Riefenstahl was the first woman to earn international attention as a filmmaker, directing the Nazi-glorifying Triumph of the Will and Day of Freedom: Our Army. Relying on her close relationship with Hitler, Riefenstahl crafted films that mesmerized the German public and audiences abroad. In Olympia, her racially conscious Olympics extravaganza, she pioneered several [cinematic] techniques. . . .
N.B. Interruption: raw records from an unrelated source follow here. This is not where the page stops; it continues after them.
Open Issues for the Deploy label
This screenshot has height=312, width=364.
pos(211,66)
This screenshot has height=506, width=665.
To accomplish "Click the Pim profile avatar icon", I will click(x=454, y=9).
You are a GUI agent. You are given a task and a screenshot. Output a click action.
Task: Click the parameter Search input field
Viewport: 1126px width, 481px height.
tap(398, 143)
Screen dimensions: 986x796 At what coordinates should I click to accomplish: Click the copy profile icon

Following Riefenstahl’s post-war rehabilitation—she was never convicted of being a Nazi by the Allies—she made a secret deal with Transit Films and government officials to receive royalties from her Nazi-era projects. Riefenstahl felt no need for “atonement” along the lines of Hitler’s armaments chief, Albert Speer. Well into her golden years, Riefenstahl vigorously sued people who claimed she had been a Nazi.
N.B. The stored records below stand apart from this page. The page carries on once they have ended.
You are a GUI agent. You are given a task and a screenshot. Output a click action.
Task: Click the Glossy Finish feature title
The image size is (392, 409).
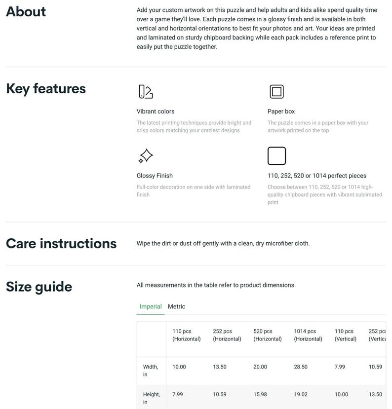click(x=155, y=176)
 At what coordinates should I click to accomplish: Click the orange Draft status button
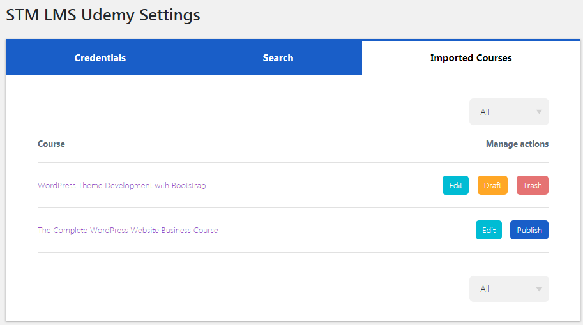(x=492, y=185)
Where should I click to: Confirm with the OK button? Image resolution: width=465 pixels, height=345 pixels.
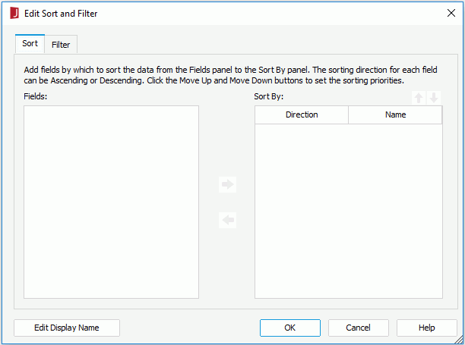pos(290,328)
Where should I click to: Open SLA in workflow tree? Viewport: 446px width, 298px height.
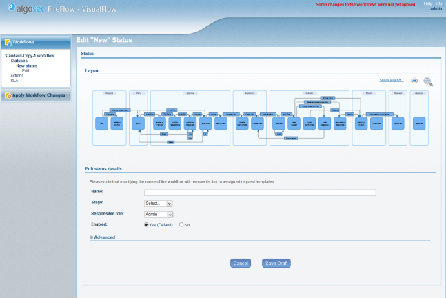(14, 81)
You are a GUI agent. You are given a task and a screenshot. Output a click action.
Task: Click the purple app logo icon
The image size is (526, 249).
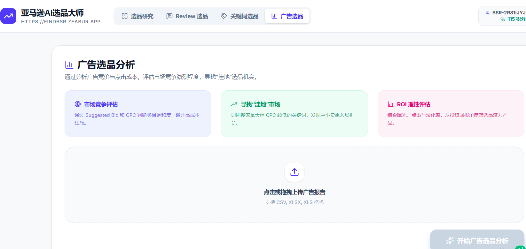click(x=8, y=16)
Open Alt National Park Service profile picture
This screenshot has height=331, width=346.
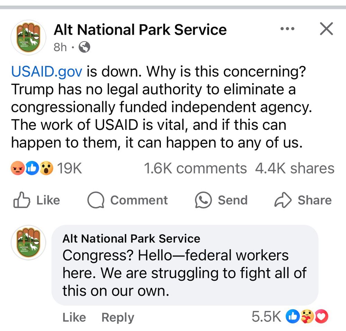[28, 37]
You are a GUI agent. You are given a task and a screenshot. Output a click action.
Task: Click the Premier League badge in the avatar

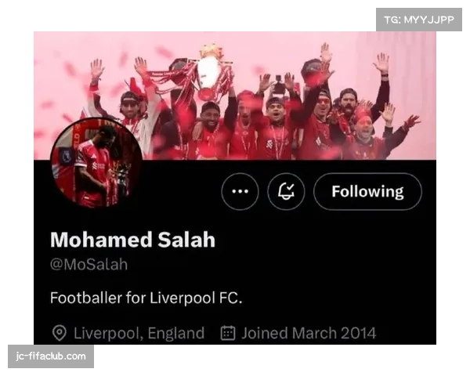(x=67, y=157)
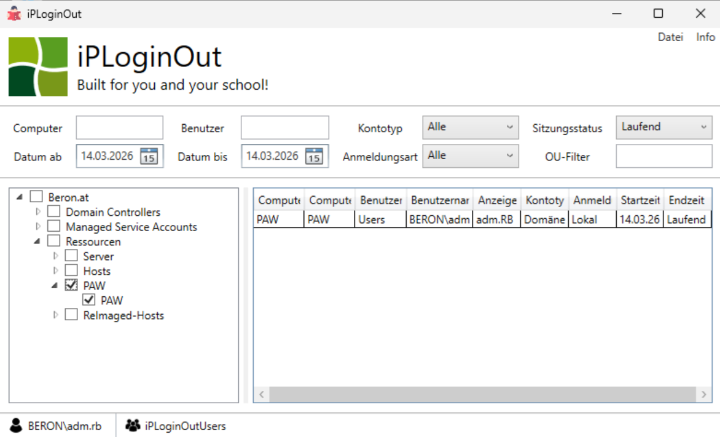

When Germany invaded Poland in 1939, Riefenstahl arrived on-site as a war correspondent. As the army swept eastward, she witnessed the execution of 30 civilians in the town of Konskie, as well as the murder of Jewish grave diggers. With photographs placing her at the scene of the crime, Riefenstahl later claimed she had attempted to halt the execution, and that she went to Hitler in order to express her indignation. . . . A few weeks after Riefenstahl witnessed the execution, she filmed Hitler’s “victory parade” in Warsaw, in which her patron viewed his forces marching through a bombed-out city. . . .

Beginning in the 1960s, Leni Riefenstahl’s comeback period included a stint photographing the 1972 Munich Olympics as well as interviews in which she distanced herself from Hitler. She always denied having been an anti-Semite or having known about the murder of six million Jews during the Holocaust.